→ Excerpted records:
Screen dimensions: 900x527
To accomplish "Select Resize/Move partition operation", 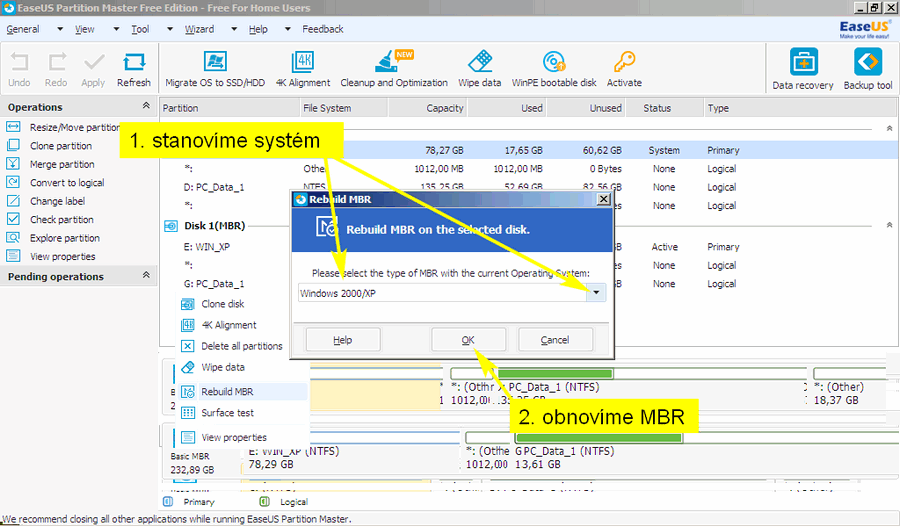I will pos(74,127).
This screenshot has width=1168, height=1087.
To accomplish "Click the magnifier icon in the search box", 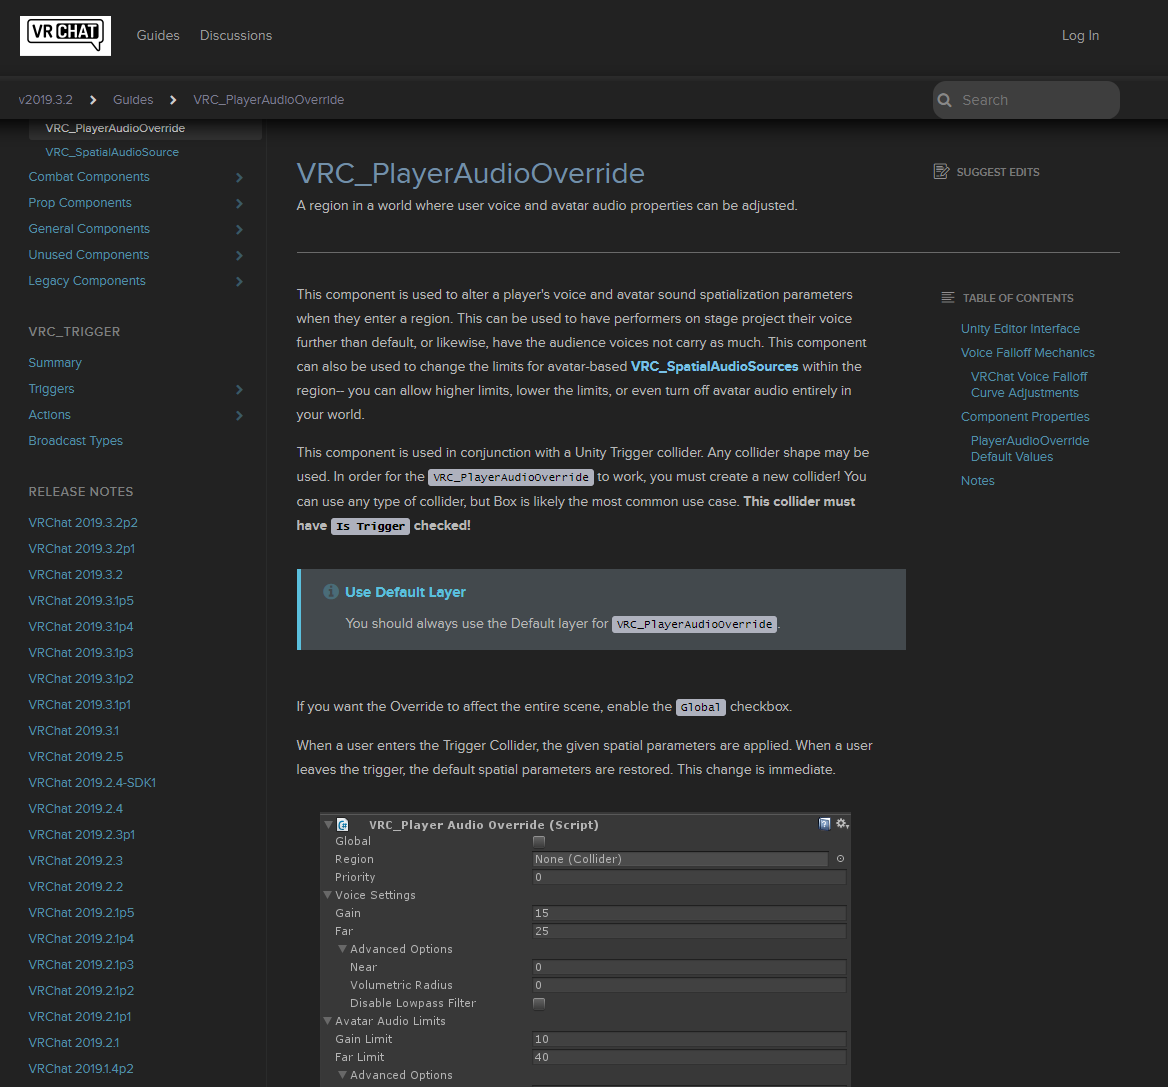I will [945, 100].
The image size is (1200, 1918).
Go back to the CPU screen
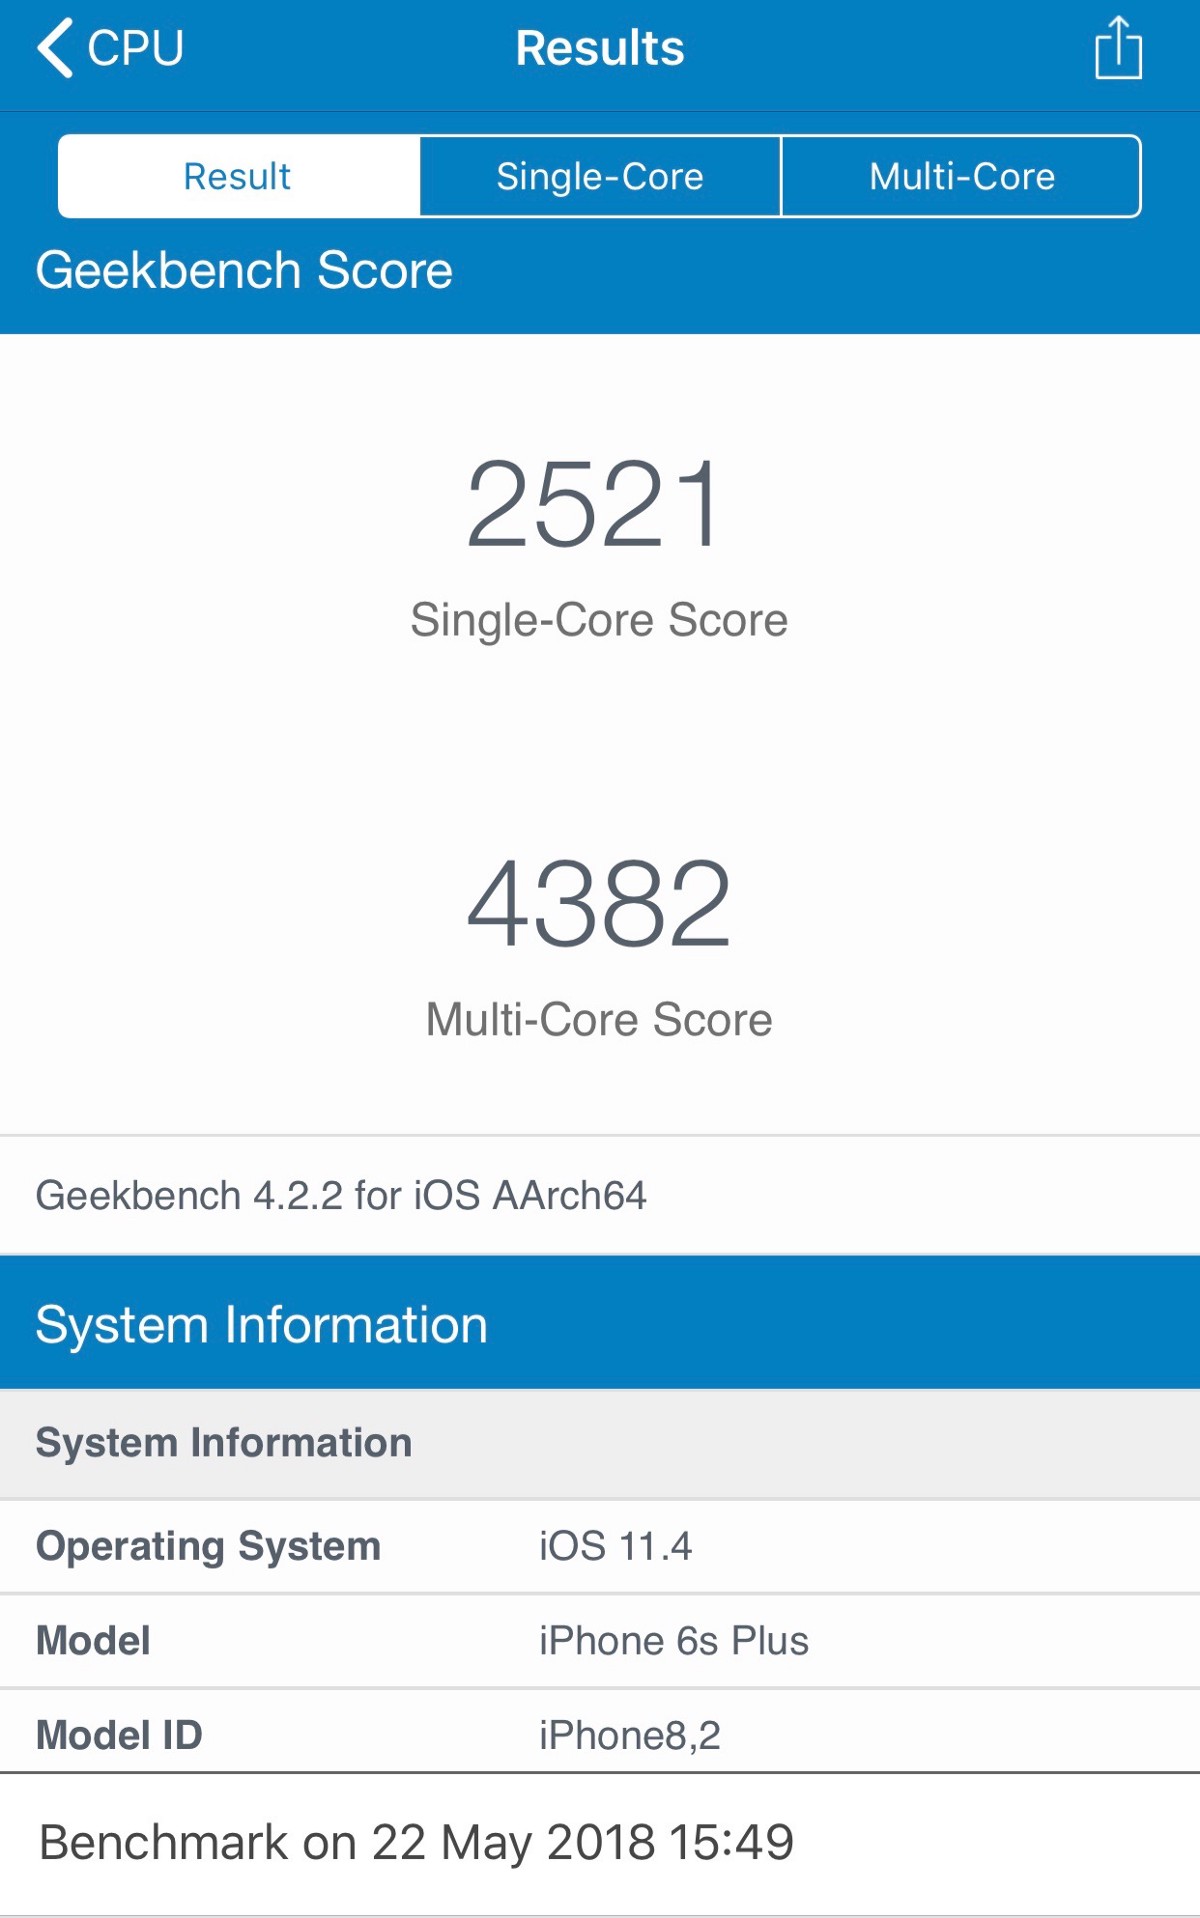tap(135, 48)
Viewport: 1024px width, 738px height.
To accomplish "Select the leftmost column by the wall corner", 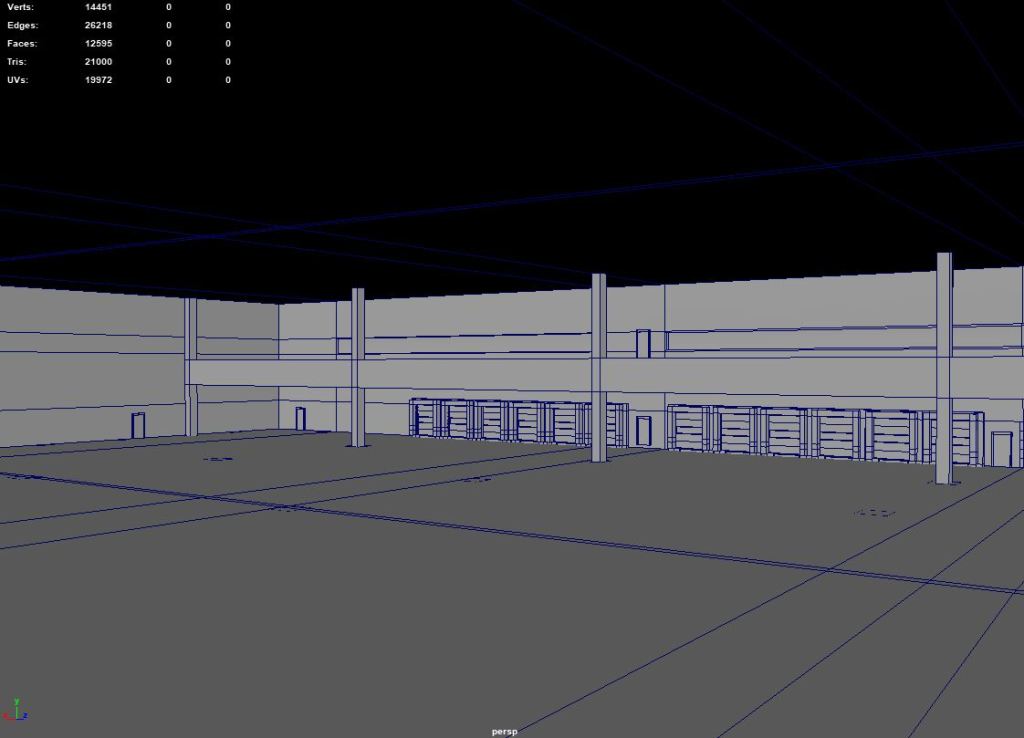I will (190, 367).
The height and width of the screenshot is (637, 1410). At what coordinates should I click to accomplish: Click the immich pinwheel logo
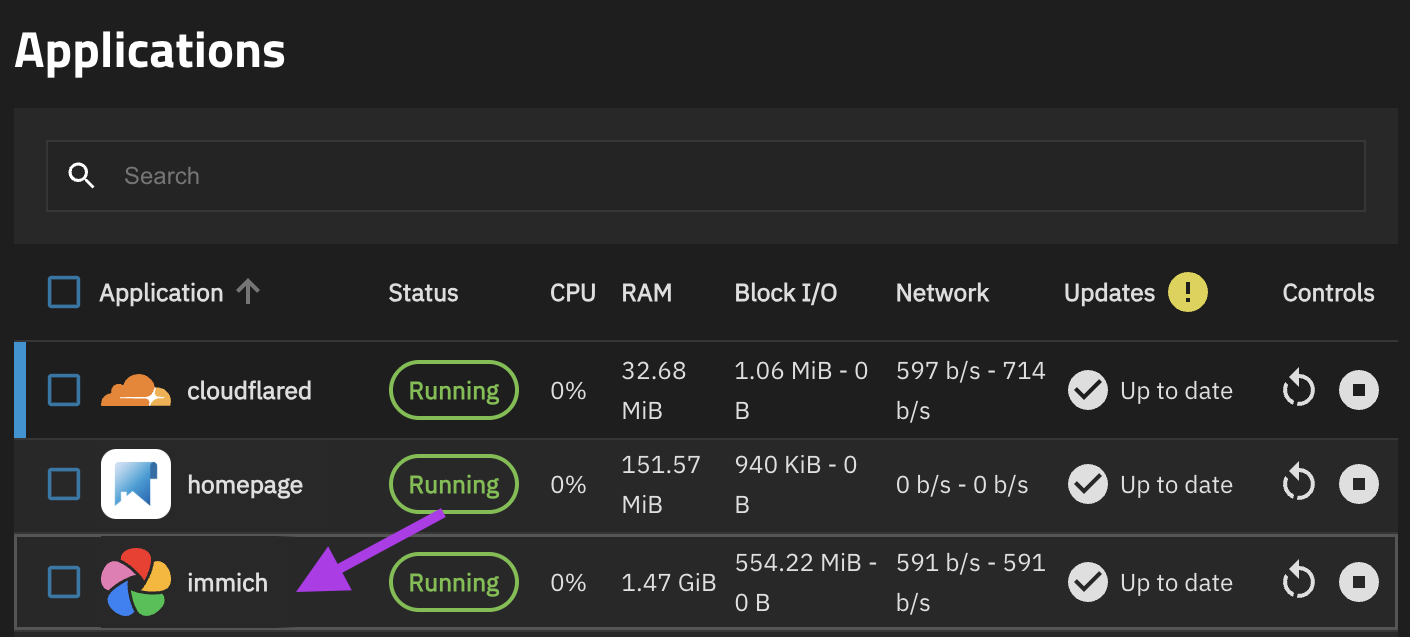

→ Directions: Look through the material for "height". Copy each line that has it.

→ Output of the task:
This screenshot has width=1168, height=1087.
Viewport: 1024px width, 738px height.
The height and width of the screenshot is (637, 1410). At what coordinates should I click to accomplish: Click the immich pinwheel logo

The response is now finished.